Fotoğraf: Sosyal Medya
“İktidar, çoğulcu medya ve bağımsız haberciliği zayıflatmak için cezaları, ayrımcı basın kartı veya resmi ilan prosedürleri ile tehdit eden Radyo Televizyon Üst Kurulu (RTÜK), İletişim Başkanlığı ve Basın İlan Kurumu’nun hukuka aykırı ayrımcı uygulamalarına seyirci kalmayı tercih ediyor.
"Uluslararası haber sitelerine lisans başvurusunda bulunmaları için 9 Şubat'ta 72 saatlik süre tanıyan RTÜK’ün talebi üzerine Ankara Hakimliği, sansürün yolunu açacağı gerekçesiyle lisans için başvurmayan Deutsche Welle ve Amerika’nın Sesi (VOA) haber sitelerine erişim engeli getirdi. Uygulama, Türkiye’de lisans prosedürünü ve erişim engellemeye ilişkin yaygın sorunu uluslararası plana taşıdı.”
Bu sözler, bianet’in medya gözlem raporlarını hazırlayan Erdol Önderoğlu’nun “İktidar geleceğini medyayı susturmakta arıyor” başlıklı yazısından.
Türkiye’de gazeteciler ve basın çalışanlar, 24 Temmuz’u “Basın Özgürlüğü İçin Mücadele Günü” olarak kutluyor.

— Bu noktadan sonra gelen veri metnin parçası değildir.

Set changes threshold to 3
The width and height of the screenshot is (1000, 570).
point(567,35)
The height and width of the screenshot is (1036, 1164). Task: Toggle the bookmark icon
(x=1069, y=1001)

TIKLAYIN - bianet Medya Gözlem Veritabanı'na ulaşın
Kutluyor demek biraz yanlış.
Çünkü, hem bianet’in hem de meslek örgütlerinin hazırladığı verilere göre, gazetecilik adına ortada kutlanacak bir veri yok. Veriler daha çok bugünün kutlanmasından ziyade mücadele edilmesi gerektiğini söylüyor.
24 Temmuz'un tarihi
Peki, neden 24 Temmuz gazeteciler için özel bir gün haline geldi?
Özetlemek gerekirse, İstanbul’da çıkan gazeteler, Osmanlı Devleti'nde II. Meşrutiyet'in ilan edildiği 24 Temmuz 1908 günü sansür memurlarını içeri sokmama ve gazetelerini sansüre yollamadan basma kararı veriyor.
Bu olayın yıldönümü, Türkiye Gazeteciler Cemiyeti'nce 1948’de Basın Bayramı olarak ilan ediliyor. 1971'de de gazeteciler için "bayram" olmaktan çıkarılıyor ve adı, "Basın Özgürlüğü için Mücadele Günü" olarak değiştiriliyor.
O günden bugünlere de gazeteciler açısından ülkede değişen çok fazla bir şey yok. bianet'in Nisan- Mayıs-Haziran Medya Gözlem Raporu'na göre, üç aylık dönemde 17 gazeteci tutuklandı, biri serbest bırakıldı.
19 gazeteci saldırıya uğrarken, beş kadın gazeteci online saldırı ve tehdide maruz kaldı. “Cumhurbaşkanına hakaret”ten 13 gazeteci hakim karşısına çıktı.
16 Haziran’da 16 Kürt gazetecinin tutuklanması da yine son dönemlerdeki en önemli hak ihlali ve baskılardan biri olarak kayda geçti.
Bugün, 24 Temmuz “Basın Özgürlüğü İçin Mücadele Günü”ndeyiz. Bugün ve her gün olduğu gibi “gazetecilik suç değildir” demeye devam edeceğiz.